First of all, thanks for the very thoughtful response.

On 5/16/25 8:46 PM, K Jayatheerth wrote:

> Correct the index maintains `struct cache_entry` entries in sorted
> order by the file name. This is essential for fast lookup, diffing, and
> pathspec-based operations.

Somehow I hadn't realized that the index was also stored in
memory. However, my concerns about index lookups where each
entry in the index, in memory or on disk, isn't the same size
still apply. How can you do a binary search if you don't know
where the middle of the index is? Maybe I'd understand if I
had studied the source code in more detail.

> Not exactly. Git keeps the index in memory as a sorted array, so adding
> a new entry doesn't require a full resort just a binary search to find
> the right insertion point. Only when the index is written to disk does
> it serialize the in-memory array, which is already sorted.

I see. However, my comment above still applies.

>> If so, this seems like a lot of
>> work, especially since not all the entries
>> are the same size.
> 
> That's true in principle, but in practice, the memory layout of
> `cache_entry` objects and memory mapping makes it quite efficient,
> especially since typical index sizes are modest.

I guess you're right since the Git universe isn't clamoring
about poor performance when accessing the index.

> you're describing a secondary structure
> like a sparse index or log-structured merge pattern. It has its appeal,
> particularly for large repositories with high-churn working trees.

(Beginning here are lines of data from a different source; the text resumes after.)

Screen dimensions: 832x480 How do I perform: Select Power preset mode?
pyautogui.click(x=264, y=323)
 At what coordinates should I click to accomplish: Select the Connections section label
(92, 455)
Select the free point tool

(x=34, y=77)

Right. I would think it would also add some degree of safety since
the index file would only be rewritten when garbage collection is
done. The "index index" would be much more volatile but since it
could be easily and quickly recreated any time, there would be no added
danger.

> many Git operations rely on the index being sorted. Reads would
> have to scan or use your "index index", which introduces more I/O and
> complexity.

I'm not convinced it would result in more I/O. The "index index" file
would be written more often, true, but each entry in it is much smaller
than the in the regular index.

Maybe a better approach would only keep the "index index" in memory.
This would result in less memory being used, with access to entries
in the regular index being fast since the "index index" entries
contain enough data to do random access to the desired entry
in the on-disk index.

On the third hand, all this might be unnecessary since the way
Git currently works is good enough for most (maybe all) people
most (maybe all) of the time.

> This assumes laziness in cleanup, which is reasonable for append-only
> systems. But Git today avoids keeping dead entries around for clarity
> and correctness (especially under concurrent access).

If Postgres can do it, so could Git.

> Agreed but it's worth noting that sorting a relatively small
> in-memory structure (as Git does now) is often cheaper than
> maintaining two files in sync (your full index and index index).

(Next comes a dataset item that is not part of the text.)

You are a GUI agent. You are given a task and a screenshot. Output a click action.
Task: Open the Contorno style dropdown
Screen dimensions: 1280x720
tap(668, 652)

With my in memory "index index", this would become easier.

> You’re not missing much in fact, Git has features like the "split index",
> "untracked cache", and "index v4" that address similar performance issues
> through other means. Your idea would likely help in edge cases (very large
> repos, massive parallelism), but the added complexity and I/O overhead of
> maintaining multiple files likely outweighs the benefits for the common case.

That is indeed the question. I admittedly have no data either about how
large a repo would have to be for a change like this to have any effect,
or how many such repos exist. I notice that the currrent Git repo has
4638 entries, which I suppose really isn't all that large.

Thanks again,
Jon